My first memory is of my brother. Seeing his head bobbing along in front of me as I chased him down our street, calling after him to wait for me. And he'd turn around and grin, his baby teeth smooth as pearls.
"Com on, Wing!" he'd say to me, his little sister.
I would have followed him anywhere.
Published by Walker Books in January 2017
Pages - 378
Jandy Nelson meets Friday Night Lights: a sweeping story about love and family from an exceptional new voice in YA. With a grandmother from China and another from Ghana, fifteen-year-old Wing Jones is often caught between worlds. But when tragedy strikes, Wing discovers a talent for running she never knew she had. Wing's speed could bring her family everything it needs. It could also stop Wing getting the one thing she wants.
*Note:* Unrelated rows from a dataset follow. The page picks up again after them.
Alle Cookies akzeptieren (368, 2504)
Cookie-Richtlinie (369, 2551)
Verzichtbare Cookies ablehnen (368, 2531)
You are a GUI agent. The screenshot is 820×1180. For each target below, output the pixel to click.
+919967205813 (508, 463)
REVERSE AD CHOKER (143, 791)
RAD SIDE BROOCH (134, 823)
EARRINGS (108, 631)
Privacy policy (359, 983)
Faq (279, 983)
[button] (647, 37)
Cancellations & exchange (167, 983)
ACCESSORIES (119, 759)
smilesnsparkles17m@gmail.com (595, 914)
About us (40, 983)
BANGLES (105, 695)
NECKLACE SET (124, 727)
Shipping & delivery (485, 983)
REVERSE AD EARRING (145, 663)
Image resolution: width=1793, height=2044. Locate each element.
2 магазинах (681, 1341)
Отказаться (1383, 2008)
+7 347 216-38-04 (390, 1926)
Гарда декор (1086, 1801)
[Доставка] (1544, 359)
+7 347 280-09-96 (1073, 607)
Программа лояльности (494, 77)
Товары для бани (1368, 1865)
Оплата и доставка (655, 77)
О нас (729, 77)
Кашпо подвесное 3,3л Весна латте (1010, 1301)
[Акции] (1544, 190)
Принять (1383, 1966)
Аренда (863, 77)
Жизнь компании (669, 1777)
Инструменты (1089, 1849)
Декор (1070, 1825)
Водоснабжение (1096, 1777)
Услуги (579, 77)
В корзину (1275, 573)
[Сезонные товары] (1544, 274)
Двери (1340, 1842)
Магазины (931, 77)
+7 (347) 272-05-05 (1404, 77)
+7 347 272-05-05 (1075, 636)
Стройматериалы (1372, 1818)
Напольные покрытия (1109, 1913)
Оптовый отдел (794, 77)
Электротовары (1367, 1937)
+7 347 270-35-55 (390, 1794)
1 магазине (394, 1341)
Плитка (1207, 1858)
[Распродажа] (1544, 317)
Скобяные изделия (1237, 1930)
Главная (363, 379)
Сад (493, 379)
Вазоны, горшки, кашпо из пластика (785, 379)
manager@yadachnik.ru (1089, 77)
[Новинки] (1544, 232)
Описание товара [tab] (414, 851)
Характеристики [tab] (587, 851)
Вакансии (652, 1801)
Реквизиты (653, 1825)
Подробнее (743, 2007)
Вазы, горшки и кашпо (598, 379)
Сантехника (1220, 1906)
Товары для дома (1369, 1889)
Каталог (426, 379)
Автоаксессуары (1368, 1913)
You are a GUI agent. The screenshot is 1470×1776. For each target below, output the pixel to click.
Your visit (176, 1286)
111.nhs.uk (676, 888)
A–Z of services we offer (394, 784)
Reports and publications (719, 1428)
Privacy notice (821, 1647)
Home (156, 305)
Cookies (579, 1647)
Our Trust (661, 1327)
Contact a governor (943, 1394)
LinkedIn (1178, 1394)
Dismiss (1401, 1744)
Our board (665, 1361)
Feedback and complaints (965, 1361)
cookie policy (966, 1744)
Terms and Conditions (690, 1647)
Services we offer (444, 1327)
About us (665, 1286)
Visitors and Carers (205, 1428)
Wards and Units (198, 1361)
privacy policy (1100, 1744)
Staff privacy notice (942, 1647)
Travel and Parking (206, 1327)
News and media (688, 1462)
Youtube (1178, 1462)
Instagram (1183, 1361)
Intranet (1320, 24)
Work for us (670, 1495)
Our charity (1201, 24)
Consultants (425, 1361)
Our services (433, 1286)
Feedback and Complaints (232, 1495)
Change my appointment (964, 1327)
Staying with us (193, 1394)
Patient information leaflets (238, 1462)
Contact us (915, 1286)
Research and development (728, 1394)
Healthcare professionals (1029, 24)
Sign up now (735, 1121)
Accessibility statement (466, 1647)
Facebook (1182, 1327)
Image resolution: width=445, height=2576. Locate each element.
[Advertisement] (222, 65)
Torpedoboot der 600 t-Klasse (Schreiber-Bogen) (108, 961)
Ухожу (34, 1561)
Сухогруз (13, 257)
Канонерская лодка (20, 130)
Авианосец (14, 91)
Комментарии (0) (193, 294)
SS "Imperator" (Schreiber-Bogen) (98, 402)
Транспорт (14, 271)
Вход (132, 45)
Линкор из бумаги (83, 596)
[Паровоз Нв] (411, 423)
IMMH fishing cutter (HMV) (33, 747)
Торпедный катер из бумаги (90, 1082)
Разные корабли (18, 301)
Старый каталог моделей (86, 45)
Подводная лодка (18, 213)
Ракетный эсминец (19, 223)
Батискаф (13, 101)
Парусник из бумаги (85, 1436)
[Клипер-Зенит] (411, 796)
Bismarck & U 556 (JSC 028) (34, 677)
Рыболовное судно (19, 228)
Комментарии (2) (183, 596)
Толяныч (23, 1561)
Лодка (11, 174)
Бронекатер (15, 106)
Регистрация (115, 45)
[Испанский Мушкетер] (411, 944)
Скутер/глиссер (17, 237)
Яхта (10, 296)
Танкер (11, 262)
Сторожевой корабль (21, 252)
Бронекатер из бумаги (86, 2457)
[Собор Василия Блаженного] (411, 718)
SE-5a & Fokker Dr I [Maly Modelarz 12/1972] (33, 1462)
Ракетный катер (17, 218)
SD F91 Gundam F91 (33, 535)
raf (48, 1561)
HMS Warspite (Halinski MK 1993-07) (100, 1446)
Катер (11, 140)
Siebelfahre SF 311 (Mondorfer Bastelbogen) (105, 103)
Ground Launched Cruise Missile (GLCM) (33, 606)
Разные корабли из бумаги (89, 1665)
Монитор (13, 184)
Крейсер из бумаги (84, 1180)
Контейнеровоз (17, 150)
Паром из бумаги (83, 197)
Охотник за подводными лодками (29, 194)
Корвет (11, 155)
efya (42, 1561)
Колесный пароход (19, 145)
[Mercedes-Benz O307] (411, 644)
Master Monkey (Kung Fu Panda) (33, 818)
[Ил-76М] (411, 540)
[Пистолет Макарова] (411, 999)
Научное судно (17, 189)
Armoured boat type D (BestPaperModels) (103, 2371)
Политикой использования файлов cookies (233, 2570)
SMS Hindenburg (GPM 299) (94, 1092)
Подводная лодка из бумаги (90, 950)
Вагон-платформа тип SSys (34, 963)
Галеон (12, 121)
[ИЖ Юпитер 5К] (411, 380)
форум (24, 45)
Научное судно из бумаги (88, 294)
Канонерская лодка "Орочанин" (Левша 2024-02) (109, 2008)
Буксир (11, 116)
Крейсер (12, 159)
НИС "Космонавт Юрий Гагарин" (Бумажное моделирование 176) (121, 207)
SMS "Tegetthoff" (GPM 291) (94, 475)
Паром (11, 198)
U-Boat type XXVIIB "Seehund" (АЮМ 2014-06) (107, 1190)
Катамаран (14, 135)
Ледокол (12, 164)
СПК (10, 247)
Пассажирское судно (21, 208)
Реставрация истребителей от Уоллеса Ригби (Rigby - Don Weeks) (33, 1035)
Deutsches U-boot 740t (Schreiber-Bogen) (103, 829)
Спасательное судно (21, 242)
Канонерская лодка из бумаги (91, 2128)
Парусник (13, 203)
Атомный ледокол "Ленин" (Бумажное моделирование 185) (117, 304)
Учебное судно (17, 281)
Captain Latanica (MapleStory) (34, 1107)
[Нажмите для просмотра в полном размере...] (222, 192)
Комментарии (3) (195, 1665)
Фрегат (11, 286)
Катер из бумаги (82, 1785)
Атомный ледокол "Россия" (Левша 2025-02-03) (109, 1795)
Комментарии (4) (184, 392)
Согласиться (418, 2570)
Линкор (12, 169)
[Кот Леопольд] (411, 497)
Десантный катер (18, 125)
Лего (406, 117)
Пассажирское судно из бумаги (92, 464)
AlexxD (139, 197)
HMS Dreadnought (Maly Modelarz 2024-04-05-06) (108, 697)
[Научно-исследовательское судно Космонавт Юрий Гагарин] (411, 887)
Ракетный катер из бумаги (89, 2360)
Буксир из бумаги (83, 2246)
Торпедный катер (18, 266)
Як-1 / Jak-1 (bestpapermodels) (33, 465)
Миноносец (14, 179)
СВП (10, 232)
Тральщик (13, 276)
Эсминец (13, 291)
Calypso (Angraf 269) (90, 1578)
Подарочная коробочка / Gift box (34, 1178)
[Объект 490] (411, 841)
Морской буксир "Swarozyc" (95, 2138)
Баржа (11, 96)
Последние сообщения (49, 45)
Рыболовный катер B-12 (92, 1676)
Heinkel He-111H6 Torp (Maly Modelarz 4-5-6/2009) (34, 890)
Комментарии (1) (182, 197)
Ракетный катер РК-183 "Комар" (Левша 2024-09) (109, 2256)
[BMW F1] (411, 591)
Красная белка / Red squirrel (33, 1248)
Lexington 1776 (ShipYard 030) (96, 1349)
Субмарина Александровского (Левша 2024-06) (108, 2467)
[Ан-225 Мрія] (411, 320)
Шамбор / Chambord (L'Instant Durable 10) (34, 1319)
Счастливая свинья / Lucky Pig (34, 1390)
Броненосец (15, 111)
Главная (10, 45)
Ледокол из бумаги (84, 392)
I'd heard about this book and I'd followed Katherine on Twitter, with a keen interest. There was a lot of buzz about this book, but I don't really let the buzz influence me too much. But when the cover was revealed at YALC, I knew I had to read this book. The cover is TO DIE FOR! I mean, seriously, it is stunning and I love it so much more than the American version. I swear book covers call to me, and this one demanded I read this book. There is something magical about the cover that also exists within the stunning writing. I was easily swept up in the beautifully told story, oozing with first love, family bonds, strong women and perseverance.
It's the type of book you can quote from, because the words flow so easily together and are full of meaning. You can easily relate them to your life.
Wing is one of the most powerful diverse female characters I've come across in a long while. From the very first chapter, you know she has something special about her. Sheer determination literally flows from her trainers. She will not be sidelined and will stop at nothing to save her family. She is one my most favourite female characters of the year, standing shoulder to shoulder with Amani from Rebels of the Sands by Alwyn Hamilton.
Wing is surrounded by strong women. Her grandmother's Lao Lao and Granny Dee are like warriors, fighting against their age to help make things better. Her mother works so hard, desperate to bring their life back to normality. Even her brother's girlfriend, Monica, defies her family to be with the one she loves, standing up for what she truly believes in. People are comparing Webber's writing to Jandy Nelson, but for me, the strong female bonds reminded me of such classic films as Steel Magnolias and How To Make An American Quilt.
This book has touches of magical realism, which is something I utterly adore. I'm assuming that the dragon and the lioness are strong symbols representing her mixed heritage, urging her to become the person she needs to be.
This debut is stunning. You come away from it feeling hopeful that you can conquer your own fears and obstacles. Just by believing in ourselves and persevering, we can reach our dreams. We are strong and more than capable. I love it so much. It's the book I will be shouting about from the rooftops. I won't be surprised if Wing Jones wins awards over the next year or two.
Congratulations Katherine Webber, on such an outstanding debut.